An admirable Daughter was lunching us both in a French restaurant along the South side of George Street a couple of months ago. Quite unnecessarily, she apologised for the view.
I peered across; the cinema wall opposite was horizontally striped with red brick and white concrete.
But ... hey ... this was the style of the Thirties. Hither flocked the shop-girls and their admirers; within, they wallowed in their fantasies of Love. Here, a girl agonised in her weekly fear that He would be so unimaginative as to keep his hands to himself, just because she told him to.
Earlier, there was a Mission Church on this spot called S George's. It fell derelict; was sold off; was demolished. In 1936, the cinema was built. Yes; 1936 ... Year of Mrs Simpson ... Coronations ... .
"Darling", I retorted, "it's not boring: it's Art Deco".
When that cinema began its flickering life, it was called the Ritz. Quite rightly. The customers were hankering after the glamour of the 'film stars' and of the tall dark men into whose eyes they looked up; and 'Ritz' evoked the High Life of the International Fast Set.

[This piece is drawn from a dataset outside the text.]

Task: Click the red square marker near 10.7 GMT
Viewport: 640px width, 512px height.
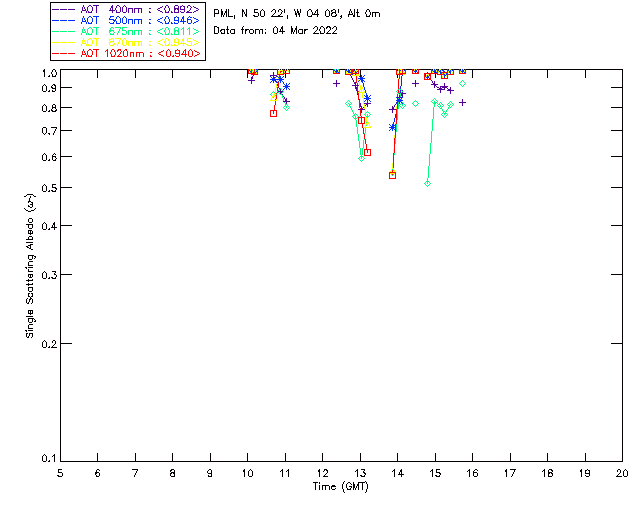Action: coord(273,113)
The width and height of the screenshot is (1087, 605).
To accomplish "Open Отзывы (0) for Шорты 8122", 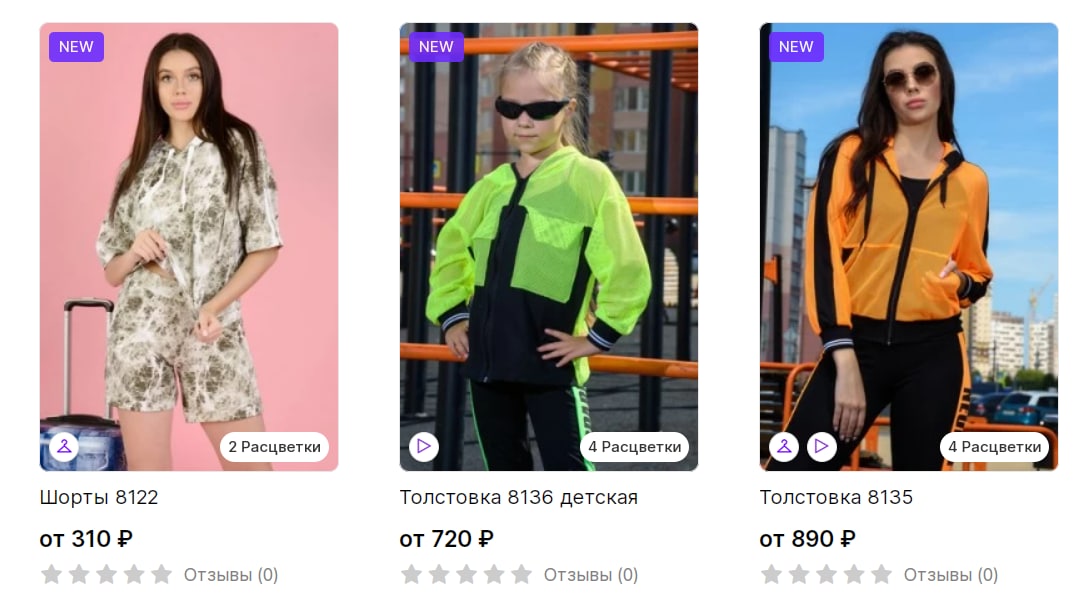I will [231, 575].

I suspect there may be a humble monograph lurking in the changing names of (surviving) English cinemas, as they have sought to reflect the delightfully transient aspirations of each era. Waugh reveals to us a similar situation far away in the Neutralian city of Bellacita, "The Hotel 22nd March was the name, derived from some forgotten event in the Marshal's rise to power, by which the chief hotel of the place was momentarily graced. It had had as many official names in its time as the square in which it stood -- the Royal, the Reform, the October Revolution, the Empire, the President Coolidge, the Duchess of Windsor -- according to the humours of local history, but Neutralians invariably spoke of it quite simply as the 'Ritz'".